My friend and Life Coach, who played no small part in ushering me to this jump of faith, sent an email that describes well what this feels/felt like on my first Sunday home from sabbatical, and also articulates well why I am requesting every one of you to find your next step of Christ-likeness and take it. The life that Christ promises to bring you and give you is just beyond it.
"Today Brian is giving his first "unprepared," or make that "less-prepared-feeling" message to his congregation. What this means is that he has resisted the habitual temptation to put the bulk of his time this past week into "message preparation," and has instead devoted himself and the bulk of his time to loving like Christ did - first God, then himself and his family, then his ministry leadership team, then the people God sent to Him during his walk through the week, thereby spending his time and energy in a deeper kind of "preparation." It's definitely not about defiantly "not preparing;" it's about preparing better, and differently. Be that as it may, I know he feels a little naked and unprepared this morning as he prays, as if he has shirked or slighted a major job responsibility. But I know that he hasn't. I know Brian's servant heart. I reminded him Friday that he is surrendering to being "called by God" to "be a shepherd," according to the model of His Son, vs.. surrendering to being "required by man" to "do a job" in a certain prescribed way, and that he has never been better "prepared" to be used by God, for His glory.

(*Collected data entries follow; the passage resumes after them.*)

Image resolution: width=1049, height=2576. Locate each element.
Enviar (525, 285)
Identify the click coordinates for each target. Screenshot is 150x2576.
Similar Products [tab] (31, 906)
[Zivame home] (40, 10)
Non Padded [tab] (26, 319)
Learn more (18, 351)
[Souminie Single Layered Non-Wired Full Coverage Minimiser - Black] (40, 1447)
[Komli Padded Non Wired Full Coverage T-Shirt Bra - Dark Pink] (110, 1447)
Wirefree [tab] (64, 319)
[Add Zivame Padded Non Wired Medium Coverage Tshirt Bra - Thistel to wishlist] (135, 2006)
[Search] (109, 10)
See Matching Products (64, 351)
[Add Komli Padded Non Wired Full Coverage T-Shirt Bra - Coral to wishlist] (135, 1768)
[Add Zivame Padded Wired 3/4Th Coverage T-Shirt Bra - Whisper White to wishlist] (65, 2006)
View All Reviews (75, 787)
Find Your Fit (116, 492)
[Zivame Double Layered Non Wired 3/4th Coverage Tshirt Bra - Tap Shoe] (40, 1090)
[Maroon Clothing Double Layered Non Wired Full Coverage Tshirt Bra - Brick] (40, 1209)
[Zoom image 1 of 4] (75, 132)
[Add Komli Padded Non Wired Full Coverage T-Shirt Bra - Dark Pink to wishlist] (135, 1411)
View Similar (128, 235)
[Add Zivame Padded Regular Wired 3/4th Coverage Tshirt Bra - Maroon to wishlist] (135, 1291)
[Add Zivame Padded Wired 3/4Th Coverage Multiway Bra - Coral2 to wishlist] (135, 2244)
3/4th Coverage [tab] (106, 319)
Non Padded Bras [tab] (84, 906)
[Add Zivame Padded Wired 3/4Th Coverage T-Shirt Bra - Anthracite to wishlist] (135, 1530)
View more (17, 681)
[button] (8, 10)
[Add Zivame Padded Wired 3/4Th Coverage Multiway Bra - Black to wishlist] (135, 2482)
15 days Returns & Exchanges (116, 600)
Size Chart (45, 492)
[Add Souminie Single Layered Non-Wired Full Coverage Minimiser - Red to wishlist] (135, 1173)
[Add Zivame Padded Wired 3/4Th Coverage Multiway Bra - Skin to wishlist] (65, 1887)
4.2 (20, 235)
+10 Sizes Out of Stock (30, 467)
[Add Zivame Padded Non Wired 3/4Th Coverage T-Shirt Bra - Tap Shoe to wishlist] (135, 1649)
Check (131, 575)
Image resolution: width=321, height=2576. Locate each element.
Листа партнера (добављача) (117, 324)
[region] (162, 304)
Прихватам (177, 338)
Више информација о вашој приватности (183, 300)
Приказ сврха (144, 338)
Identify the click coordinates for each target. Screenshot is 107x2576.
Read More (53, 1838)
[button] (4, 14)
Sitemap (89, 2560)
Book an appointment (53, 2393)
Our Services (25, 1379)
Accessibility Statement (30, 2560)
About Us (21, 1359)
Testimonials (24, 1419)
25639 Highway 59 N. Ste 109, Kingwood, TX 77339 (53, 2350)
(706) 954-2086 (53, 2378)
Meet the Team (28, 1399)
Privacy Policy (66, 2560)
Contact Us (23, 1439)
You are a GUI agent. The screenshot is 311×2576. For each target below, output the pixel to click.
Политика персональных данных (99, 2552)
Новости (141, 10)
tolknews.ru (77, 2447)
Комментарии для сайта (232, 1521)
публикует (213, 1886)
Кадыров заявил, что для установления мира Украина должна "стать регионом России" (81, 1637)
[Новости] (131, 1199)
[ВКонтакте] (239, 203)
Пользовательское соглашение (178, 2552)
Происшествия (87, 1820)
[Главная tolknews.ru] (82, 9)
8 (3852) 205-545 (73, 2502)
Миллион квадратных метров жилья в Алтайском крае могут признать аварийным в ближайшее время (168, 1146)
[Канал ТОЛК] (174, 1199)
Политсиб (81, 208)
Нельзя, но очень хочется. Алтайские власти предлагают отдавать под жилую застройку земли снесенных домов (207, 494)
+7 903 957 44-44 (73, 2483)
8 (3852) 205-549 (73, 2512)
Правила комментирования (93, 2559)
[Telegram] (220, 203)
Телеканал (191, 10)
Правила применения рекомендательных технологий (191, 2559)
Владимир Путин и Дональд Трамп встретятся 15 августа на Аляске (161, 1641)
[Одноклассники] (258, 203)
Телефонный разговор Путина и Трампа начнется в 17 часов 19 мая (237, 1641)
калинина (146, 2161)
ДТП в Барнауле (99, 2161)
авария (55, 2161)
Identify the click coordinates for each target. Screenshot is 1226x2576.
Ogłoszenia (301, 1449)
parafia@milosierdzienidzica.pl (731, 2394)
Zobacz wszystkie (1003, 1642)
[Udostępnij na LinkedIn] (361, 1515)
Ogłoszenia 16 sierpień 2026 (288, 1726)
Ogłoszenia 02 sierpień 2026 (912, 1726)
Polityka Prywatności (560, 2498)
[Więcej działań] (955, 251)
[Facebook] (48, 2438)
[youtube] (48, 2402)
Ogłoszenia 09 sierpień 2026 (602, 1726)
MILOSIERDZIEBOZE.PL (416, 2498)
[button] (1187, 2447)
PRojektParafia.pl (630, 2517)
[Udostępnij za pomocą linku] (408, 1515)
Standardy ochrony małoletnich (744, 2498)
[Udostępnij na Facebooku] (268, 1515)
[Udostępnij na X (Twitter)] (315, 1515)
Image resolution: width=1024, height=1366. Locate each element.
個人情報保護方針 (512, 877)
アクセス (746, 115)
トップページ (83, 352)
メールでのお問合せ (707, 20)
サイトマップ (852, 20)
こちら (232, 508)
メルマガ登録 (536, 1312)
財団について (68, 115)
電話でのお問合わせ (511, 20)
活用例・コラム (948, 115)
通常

Please pray for Brian this morning, that he might empty himself completely and, as a clean and perfectly prepared vessel, God will fill him up and use him as a wide and deep channel through which He pours His abundant blessings on everyone He touches through His words." -- Jim Spivey
I'm still a baby in this new venture of faith for me, facing my fear of failure weekly, denying myself the option of "preparing out of fear", and weekly wondering if I'll be able to do it again.
This is the life, people...the one where you really need God to show up for you and you depend on Him to...and He does. Every time.
What is your next step. Stop struggling with it and take it.